# suche lan spiel für 2-8 personen



## core 9090 (13. Dezember 2011)

*suche lan spiel für 2-8 personen*

hallo,
kennt jemand ein paar gute strategie spiele um mit 2-8 spielern über netzwerk zu spielen?
habe so an anno 2070 oder rise of nations gedacht.
die spiele sollten schon mit älteren pcs zu spielen sein (intel core2 duo 2,3ghz, nvidia gt 120)

schon mal danke.


----------



## Hansvonwurst (13. Dezember 2011)

*AW: suche lan spiel für 2-8 personen*

Da könnte man zu "Klassikern" wie Empire Earth oder Anno 1602 greifen...
Sins of a Solar Empire könntest du dir auch ansehen.


----------



## wuschi (13. Dezember 2011)

*AW: suche lan spiel für 2-8 personen*

vieleicht Warcraft3 +add on ( ja es gab auch warcraft spiele vor wow )


----------



## michelthemaster (13. Dezember 2011)

*AW: suche lan spiel für 2-8 personen*

Company of Heroes im Lan, extremst geil. Blitzkrieg Mod würde ich optional noch dazu empfehlen. Ansonsten AOE 1-3, Half-Life (Teil und 2), CS(S), Farcry 2.Diablo 2 und Starcraft 1 und 2 natürlich auch 

Gruß

Micha


----------



## Robonator (13. Dezember 2011)

*AW: suche lan spiel für 2-8 personen*

Titan Quest wäre ne Idee, aber ich denke das geht nur zu viert.


----------



## Gilli_Ali_Atör (13. Dezember 2011)

*AW: suche lan spiel für 2-8 personen*

da fallen mir ausschließlich klassiker ein:
-c&c generals
-warcraft3 frozen throne
-empire earth
oder wenns nicht UNBEDINGT strategiespiele sein müssen
-baldurs gate (alle teile)
-diablo (alle teile)


----------



## nick9999 (2. Januar 2012)

Age of Mythology
Ground Control 2 (bin mir jetzt nicht sicher mit wie vielen Leuten man das zocken kann)
Schlacht um Mittelerde 1 & 2
Empire at War: Forces of Corruption (3)


----------



## Darkisma (2. Januar 2012)

Total War Reihe.
Sind super Strategiespiele.

Oder Civilisation 4 etc.


----------



## HAWX (2. Januar 2012)

Darkisma schrieb:
			
		

> Total War Reihe
> Sind super Strategiespiele



Das muss einem aber gefallen, ich finde die Total War Reihe zum einschlafen träge und langweilig, dass muss jeder selbst wissen.


----------



## Gast1111 (2. Januar 2012)

*AW: suche lan spiel für 2-8 personen*



HAWX schrieb:


> Das muss einem aber gefallen, ich finde die Total War Reihe zum einschlafen träge und langweilig, dass muss jeder selbst wissen.

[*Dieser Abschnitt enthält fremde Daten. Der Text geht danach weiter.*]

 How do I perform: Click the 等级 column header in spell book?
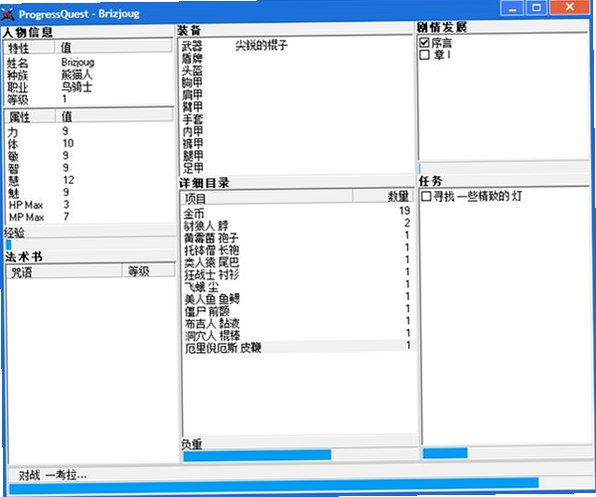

Seh ich genauso, ich hab ein paar Teile (auch Shogun II) und ich halts da drin keine 10 Minuten aus


----------



## ACDSee (2. Januar 2012)

*AW: suche lan spiel für 2-8 personen*

Diablo2 + Ad-On LOD läuft auf jedem System, ist günstig verfügbar und macht einfach Laune.
Wenn es ein Stück krasser sein soll, lad dir die Chaos-Empire-Mod dazu.
*
Counterstrike*. Das LAN-Game schlechthin, kann man Tagelang durchzocken.
Wenns lustig sein Soll: *Worms* , recht egal welche Fassung, macht Laune und garantiert Spielspass.


----------



## Rolk (2. Januar 2012)

*AW: suche lan spiel für 2-8 personen*

Supreme Commander Forged Alliance 
Sins of a Solar Empire 
Company of Heroes 
Dawn of War Reihe


----------



## nick9999 (2. Januar 2012)

Supreme Commander FA ist definitiv super. Besonders die Map Größe ist beeindrucken. Ich finde nur die Aeon ein wenig OP im Endgame


----------



## HAWX (2. Januar 2012)

Wa1lock schrieb:
			
		

> Seh ich genauso, ich hab ein paar Teile (auch Shogun II) und ich halts da drin keine 10 Minuten aus



Yes einfach extrem träge das Spiel


----------



## Robonator (2. Januar 2012)

*AW: suche lan spiel für 2-8 personen*



HAWX schrieb:


> Yes einfach extrem träge das Spiel


 Ansichtssache  Aber ich komm auch nur mit Medieval 2 Total War klar die anderen Teile sind irgendwie... komisch 

Hat hier eigentlich schon jemand Supreme Commander 2 genannt? Ist meiner Meinung nach auch n gutes Game


----------



## HAWX (2. Januar 2012)

Robonator schrieb:
			
		

> Ansichtssache



As I said before, guck mal nach oben


----------



## Th3XPr3d4t0r (3. Januar 2012)

*AW: suche lan spiel für 2-8 personen*

WC3 (+) Towerdeffense  
  StarCraft 1   

Shooter:
Vampire Slayer (HL1 mod) 
Battlefield 2 mit 64 Bots und 100% KI Schwierigkeit


----------